Displaying Unicode symbols

You just need to define suitable notations as described in the chapter Syntax extensions and interpretation scopes. For example, to use the mathematical symbols ∀ and ∃, you may define:

Notation "∀ x .. y , P" := (forall x, .. (forall y, P) ..)   (at level 200, x binder, y binder, right associativity)   : type_scope.
Notation "∃ x .. y , P" := (exists x, .. (exists y, P) ..)   (at level 200, x binder, y binder, right associativity)   : type_scope.

There exists a small set of such notations already defined, in the file utf8.v of Coq library, so you may enable them just by Require Import Unicode.Utf8 inside CoqIDE, or equivalently, by starting CoqIDE with coqide -l utf8.

However, there are some issues when using such Unicode symbols: you of course need to use a character font which supports them. In the Fonts section of the preferences, the Preview line displays some Unicode symbols, so you could figure out if the selected font is OK. Related to this, one thing you may need to do is choosing whether GTK+ should use antialiased fonts or not, by setting the environment variable GDK_USE_XFT to 1 or 0 respectively.

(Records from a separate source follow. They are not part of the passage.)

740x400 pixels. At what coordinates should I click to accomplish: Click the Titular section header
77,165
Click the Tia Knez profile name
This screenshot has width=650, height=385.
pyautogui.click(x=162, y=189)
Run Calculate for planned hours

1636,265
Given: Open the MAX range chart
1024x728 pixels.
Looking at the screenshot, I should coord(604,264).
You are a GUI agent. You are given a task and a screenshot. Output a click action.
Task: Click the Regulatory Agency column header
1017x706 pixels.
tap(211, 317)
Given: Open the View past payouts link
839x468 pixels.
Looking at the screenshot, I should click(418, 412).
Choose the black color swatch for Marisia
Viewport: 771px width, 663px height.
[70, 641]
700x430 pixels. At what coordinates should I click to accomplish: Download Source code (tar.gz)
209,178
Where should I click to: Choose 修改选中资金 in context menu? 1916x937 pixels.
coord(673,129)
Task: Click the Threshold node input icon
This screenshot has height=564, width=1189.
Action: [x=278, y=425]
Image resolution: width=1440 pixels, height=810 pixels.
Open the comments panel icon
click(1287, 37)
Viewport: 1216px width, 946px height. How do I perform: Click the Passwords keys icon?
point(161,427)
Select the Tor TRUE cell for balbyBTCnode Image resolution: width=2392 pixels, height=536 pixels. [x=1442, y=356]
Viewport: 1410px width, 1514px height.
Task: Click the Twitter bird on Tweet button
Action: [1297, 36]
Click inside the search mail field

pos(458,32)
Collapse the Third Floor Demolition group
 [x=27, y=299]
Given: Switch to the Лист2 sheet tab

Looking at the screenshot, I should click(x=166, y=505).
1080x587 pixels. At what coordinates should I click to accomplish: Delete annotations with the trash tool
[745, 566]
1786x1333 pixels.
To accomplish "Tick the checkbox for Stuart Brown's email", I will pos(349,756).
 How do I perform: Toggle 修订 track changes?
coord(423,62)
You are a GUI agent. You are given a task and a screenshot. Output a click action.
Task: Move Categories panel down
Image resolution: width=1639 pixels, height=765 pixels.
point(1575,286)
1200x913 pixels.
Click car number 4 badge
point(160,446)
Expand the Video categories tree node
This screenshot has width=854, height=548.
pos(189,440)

Bindings for input of Unicode symbols

CoqIDE supports a builtin mechanism to input non-ASCII symbols. For example, to input π, it suffices to type \pi then press the combination of key Shift+Space (default key binding). Often, it suffices to type a prefix of the latex token, e.g. typing \p then Shift+Space suffices to insert a π.

For several symbols, ASCII art is also recognized, e.g. \-> for a right arrow, or \>= for a greater than or equal sign.

A larger number of latex tokens are supported by default. The full list is available here: https://github.com/coq/coq/blob/master/ide/default_bindings_src.ml

Custom bindings may be added, as explained further on.

Note

It remains possible to input non-ASCII symbols using system-wide approaches independent of CoqIDE.

Adding custom bindings

To extend the default set of bindings, create a file named coqide.bindings and place it in the same folder as coqide.keys. This would be the folder $XDG_CONFIG_HOME/coq, defaulting to ~/.config/coq if XDG_CONFIG_HOME is unset. The file coqide.bindings should contain one binding per line, in the form \key value, followed by an optional priority integer. (The key and value should not contain any space character.)

Example

Here is an example configuration file:

\par ||
\pi π 1
\le ≤ 1
\lambda λ 2
\lambdas λs

Above, the priority number 1 on \pi indicates that the prefix \p should resolve to \pi, and not to something else (e.g. \par). Similarly, the above settings ensure than \l resolves to \le, and that \la resolves to \lambda.

It can be useful to work with per-project binding files. For this purpose CoqIDE accepts a command line argument of the form -unicode-bindings file1,file2,...,fileN. Each of the file tokens provided may consists of one of:

  • a path to a custom bindings file,
  • the token default, which resolves to the default bindings file,
  • the token local, which resolves to the coqide.bindings file stored in the user configuration directory.

Warning

If a filename other than the first one includes a "~" to refer to the home directory, it won't be expanded properly. To work around that issue, one should not use comas but instead repeat the flag, in the form: -unicode-bindings file1 .. -unicode-bindings fileN.

Note

If two bindings for a same token both have the same priority value (or both have no priority value set), then the binding considered is the one from the file that comes first on the command line.

Character encoding for saved files

In the Files section of the preferences, the encoding option is related to the way files are saved.

If you have no need to exchange files with non UTF-8 aware applications, it is better to choose the UTF-8 encoding, since it guarantees that your files will be read again without problems. (This is because when CoqIDE reads a file, it tries to automatically detect its character encoding.)

If you choose something else than UTF-8, then missing characters will be written encoded by x{....} or x{........} where each dot is an hexadecimal digit: the number between braces is the hexadecimal Unicode index for the missing character.